We assume that because we are outside observers, we can impartially inspect and document the minds of others. What we are forgetting, is that we are observing others from the subjectivity of our own minds. The template of perception that makes each of us conscious is layered over all that we observe without our being aware. We stamp our patterns upon all that we see, mixing ourselves with our subject.

If we were only aware and not self-aware, we would still be affected by the external world. Observations would come in through our senses and the body would respond, unknowingly. But as a result of our self-awareness, we do not merely respond, but seek the meaning of that which we observe. To find meaning, we look for patterns. In fact, we impose patterns.

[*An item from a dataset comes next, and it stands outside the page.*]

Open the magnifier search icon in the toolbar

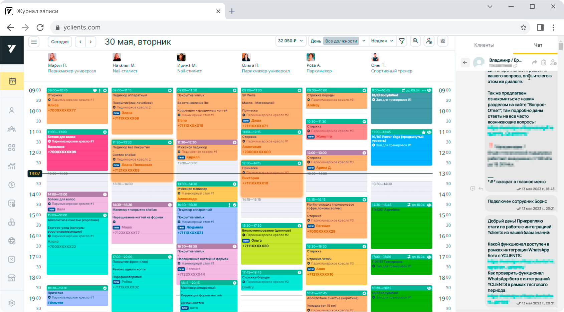click(415, 41)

Whether we recognize a character in a word or a character in a story; whether we see a footprint in the sand or a footprint in a spectrum; regardless of whether we note harmonics in sound, electronics or the resonance of atoms, we are imposing patterns on what we observe.

When we attempt to document the workings of our own minds by looking into the minds of others, our capacity to make patterns overlays the essence of their pattern making ability, masking from us the very thing we seek. As a result, the one place we can least see the nature of our selves is in ourselves. A much better place to look for the mechanism of our minds is in the physical universe, where the patterns we see as a species and agree upon are reflective of that part of self-awareness that is common to us all.

Mathematical relationships, physical laws, art, even logic itself reflect recurring patterns that are not intrinsic to the universe but intrinsic to the Mind. We see ourselves in everything in which we find meaning. The stuff of the universe is the screen upon which we project our image.

But how to separate the image from the screen: how do we remove the observer from the observation so that we can see either one clearly? A solution is to accept self-awareness as being an internal universe in which we must remain. The concept of self-awareness then becomes a closed system where the very existence of a self precludes an external appreciation. Such a closed system defines what is self from what is not. Anything inside the system is "us", anything outside the system is not us.

This view clearly separates our sense of self from the rest of the universe. This is a key concept. Rather than seeing consciousness simply as the result of complex biochemical interactions, the mind becomes a specific definable object, separate from all parts of our body and brain that are not actually self-aware, separated completely from the physical universe. From this perspective, the mind emerges as a kind of synthesis - a wave of consciousness that represents the summation of physical processes, yet is non-physical itself.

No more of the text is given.